# IBM xSeries 236 Server Won't Boot with more than 4GB of RAM



## jkidd (Jan 16, 2009)

We recently attempted to upgrade an old xSeries 236 IBM eServer from 2GB of RAM to 8 GB of RAM. 

The server had 6 of it's 8 slots full with 4x 256 and 2x 512. So we know that at the least that 6 of the slots are good. 

Before we increased the RAM we updated the BIOS to the latest version and made sure it would boot and run fine. It did.

Next we installed all 8x 1GB sticks (installed in pairs) for a total of 8GB out of the maximum documented 16gb. 

When we turned it on, the fans spun up on the drives but nothing came up on the screen though the monitor recognized it was getting a signal (orange status light went to green). Then we got 10 beeps in the order of 2-4-4. However this beep error code is not listed by IBM in their manual. Granted the 2 beeps at the beginning could be for the configuration change but that still leaves us with the 4-4 beeps. And the first four beeps is clearly group separate from the other 4 beeps so I have no idea what else it could be. To top it off there are no status lights on the DIMMs or even on the server display screen to indicate what the problem is through Light Tracing :sigh: 

We reduced the memory down to 6GB and again received 2-4-4 beeps. When we went down to 4GB the system successfully POSTS and boots. 

Since then we have tried clearing the CMOS, tried booting from the recovery BIOS, we've changed out each stick of memory to verify it is all good. We've flashed the BIOS again, we've updated the BMC software. We've consulted the manuals and the internet sites and all we've found on IBM's site is "make sure you use compatible RAM" which of course all they list is IBM product. 

The RAM we are using is Kingston KVR400 DDR2 PC3200 1.8v. And I have trouble believing that if it will boot up on 4gb that the reason it won't boot with 6gb or 8gb is because it's not made by IBM.:4-dontkno

If anyone can point me in the right direction or offer any suggestions please let me know. The processor is a Intel Xeon 2.8ghz.


----------



## SoccerStar (Apr 27, 2009)

Your software is the problem. 32-bit Windows will not recognize more than 4 GB. I had same problem and found good detailed info on Crucial Memory web site.


----------



## Wrench97 (May 10, 2008)

What ram sticks are you using the board needs EEC single ranked modules, 4 double ranked modules will be seen as 8 individual sticks.


----------



## jthomas (Apr 30, 2009)

wrench97 said:


> What ram sticks are you using the board needs EEC single ranked modules, 4 double ranked modules will be seen as 8 individual sticks.

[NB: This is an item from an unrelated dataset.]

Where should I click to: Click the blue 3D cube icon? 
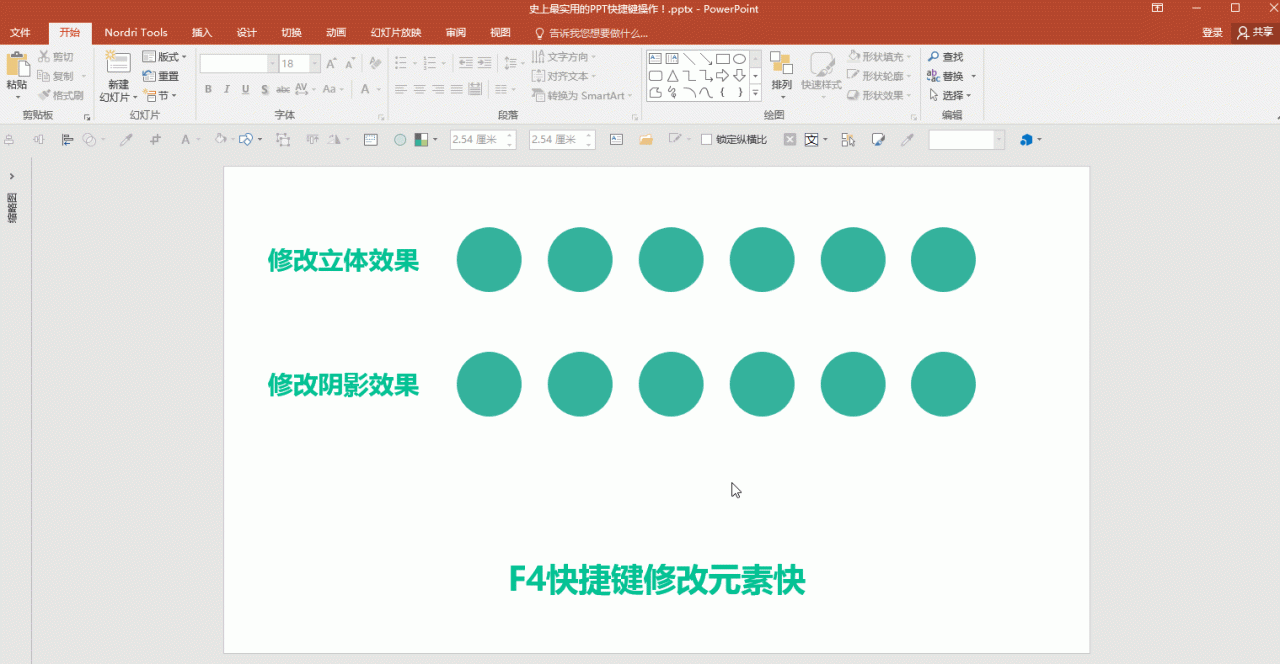pyautogui.click(x=1026, y=140)
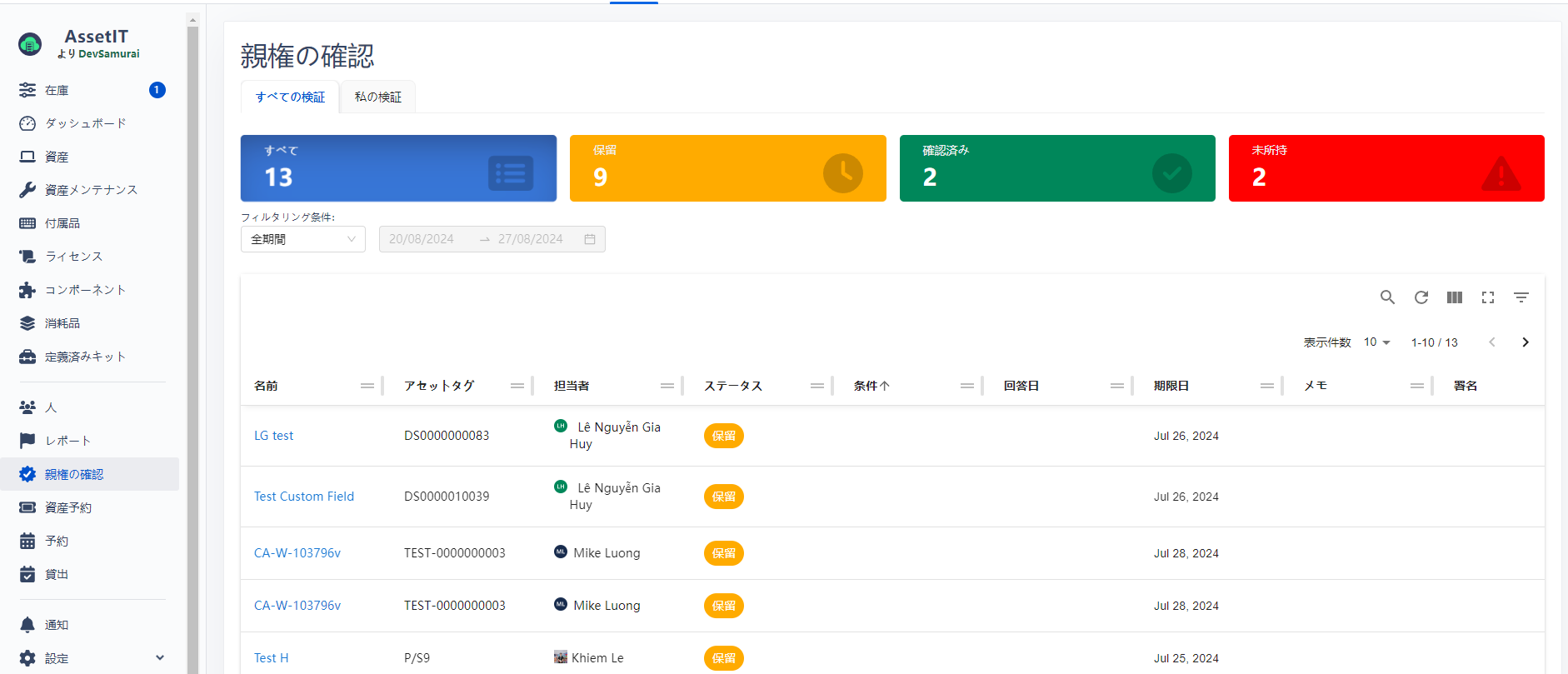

thank you! thank you! thank you!:smile: i am having this exact same problem.

the modules i got are double sided. How can i identify single sided modules? and where can i get them? I'm purchasing em online...


----------



## Wrench97 (May 10, 2008)

Best way I've found to ensure the proper sticks is to use the ram manufacturers configuration utility, you can then buy from them or copy the part number and google it for the best price.  Corsair  ,  Crucial  , OCZ


----------



## jkidd (Jan 16, 2009)

SoccerStar-- Of course 32-Bit Windows doesn't recognize more than 4gb of RAM but it's not a problem with the RAM not being recognized it's a problem that the computer will not boot at all and receives error beeps.

wrench97-- The memory got matched all the specs according to the manual that we could tell and I listed the RAM modules that we used in my original post. The only difference between what we had and what IBM recommended was IBM only recommended IBM made RAM.


----------



## Wrench97 (May 10, 2008)

Kingston value ram is double ranked not single and Non EEC where you need EEC.


----------